[Screenshot grounding data]
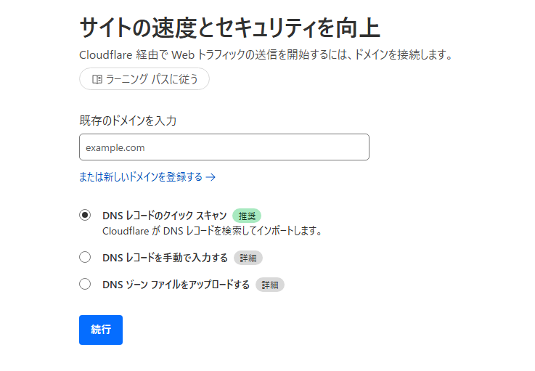Click the 'DNS レコードを手動で入力する' label text
Viewport: 535px width, 371px height.
(x=165, y=257)
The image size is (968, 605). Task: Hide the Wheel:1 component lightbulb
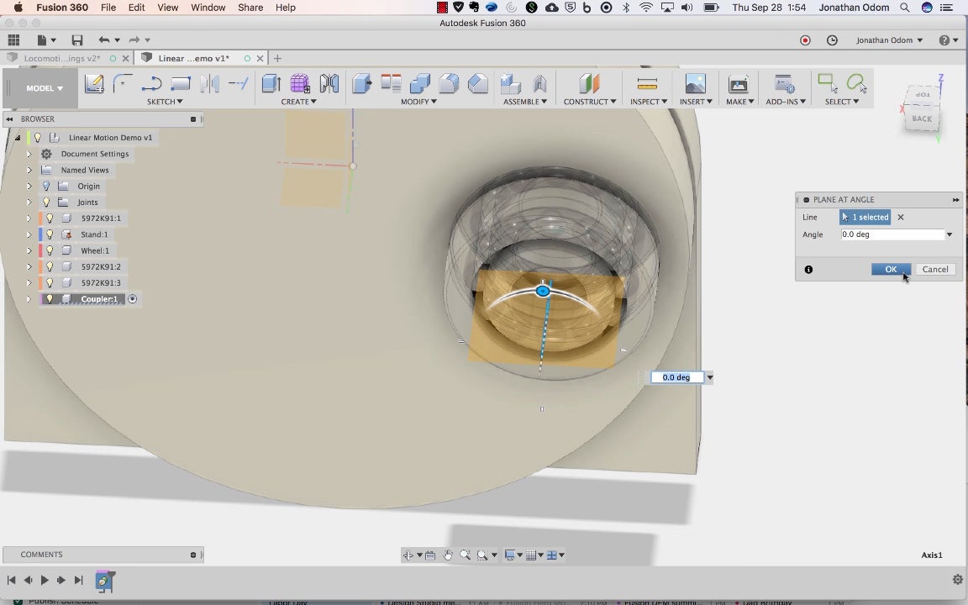pyautogui.click(x=50, y=250)
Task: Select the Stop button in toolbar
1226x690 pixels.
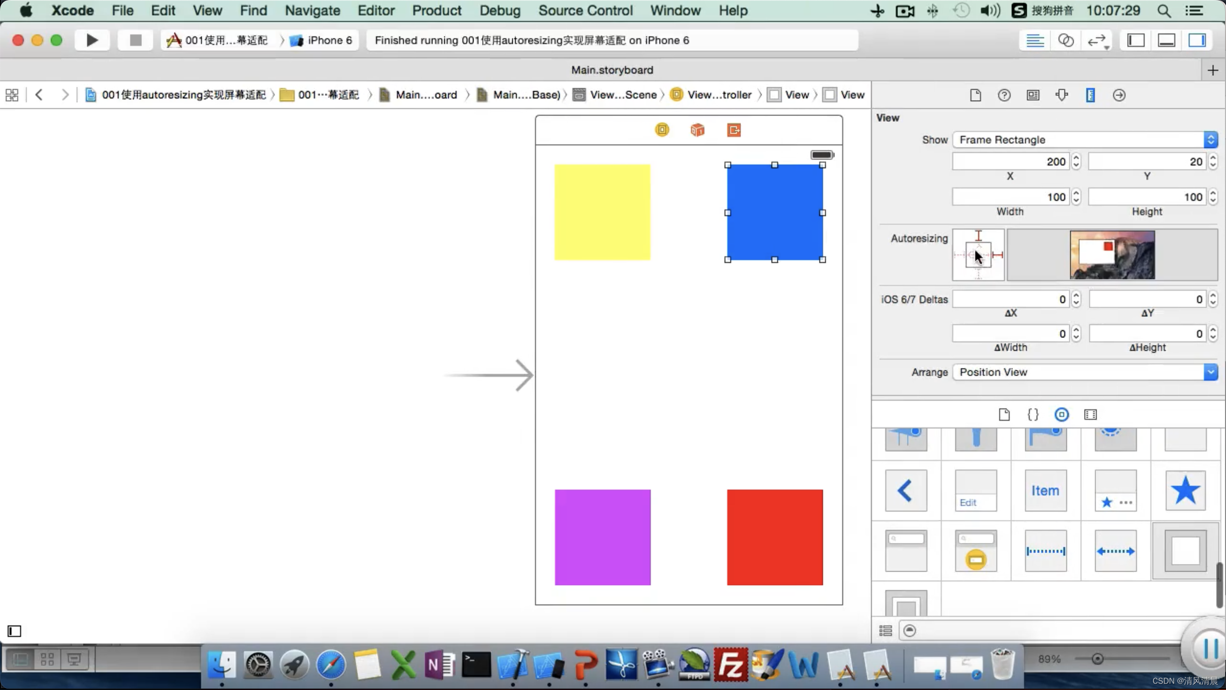Action: (135, 40)
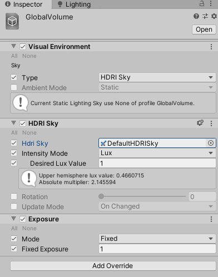Image resolution: width=218 pixels, height=277 pixels.
Task: Enable the Ambient Mode override checkbox
Action: coord(14,87)
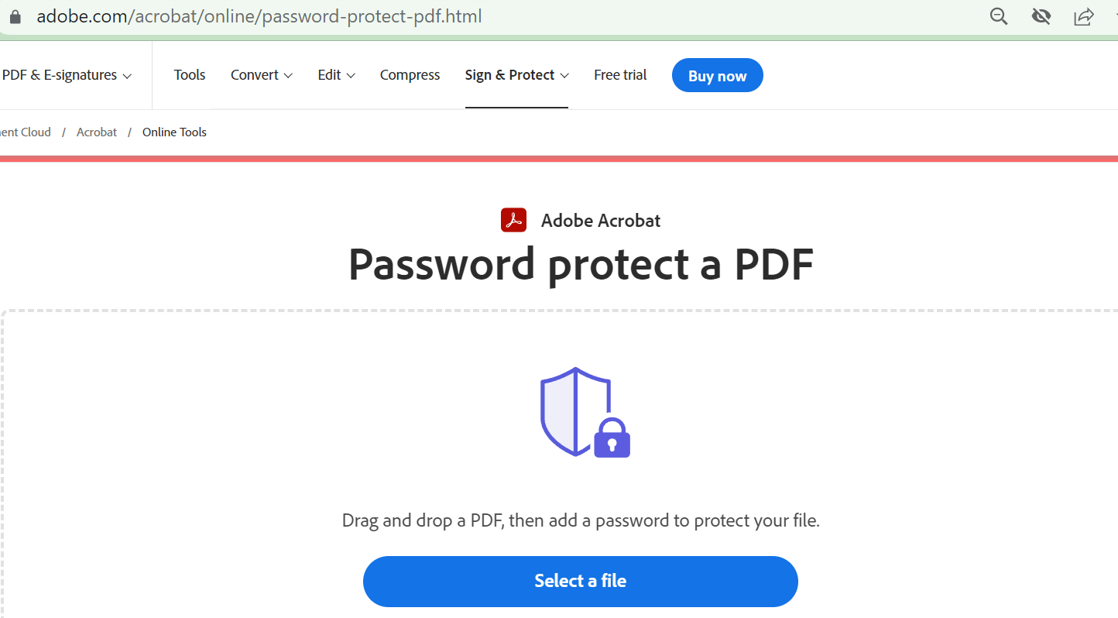
Task: Expand the Edit dropdown menu
Action: point(336,75)
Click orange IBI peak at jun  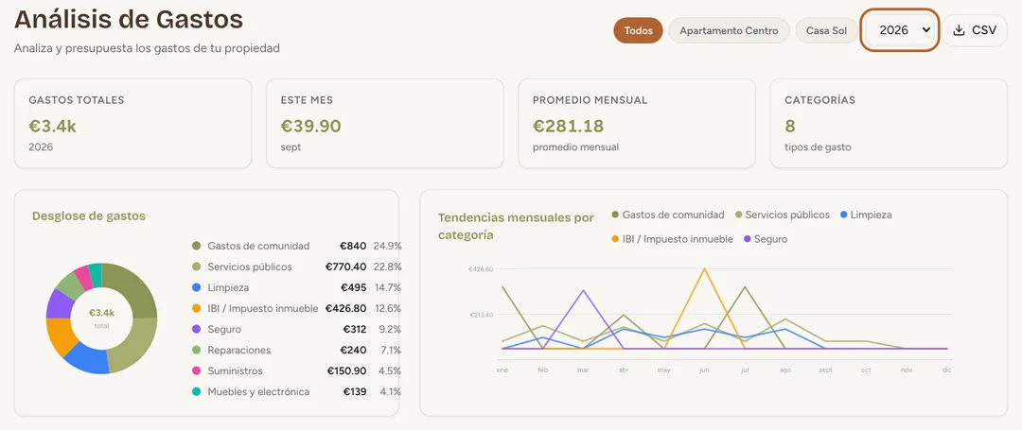point(704,268)
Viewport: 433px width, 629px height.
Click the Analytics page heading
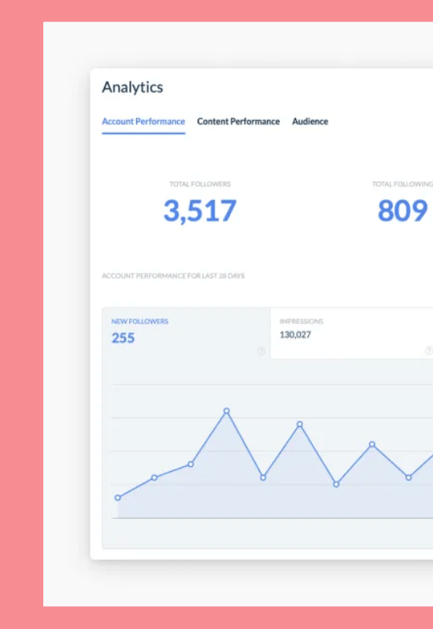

§ **HOW TO COMPLETE THIS TASK**
Return only the lines from the one containing "Viewport: 433px width, 629px height." through the last line of the entries above, exactly as written and without pictures.

§ **REPLY TO THE TASK**
Viewport: 433px width, 629px height.
Click the Analytics page heading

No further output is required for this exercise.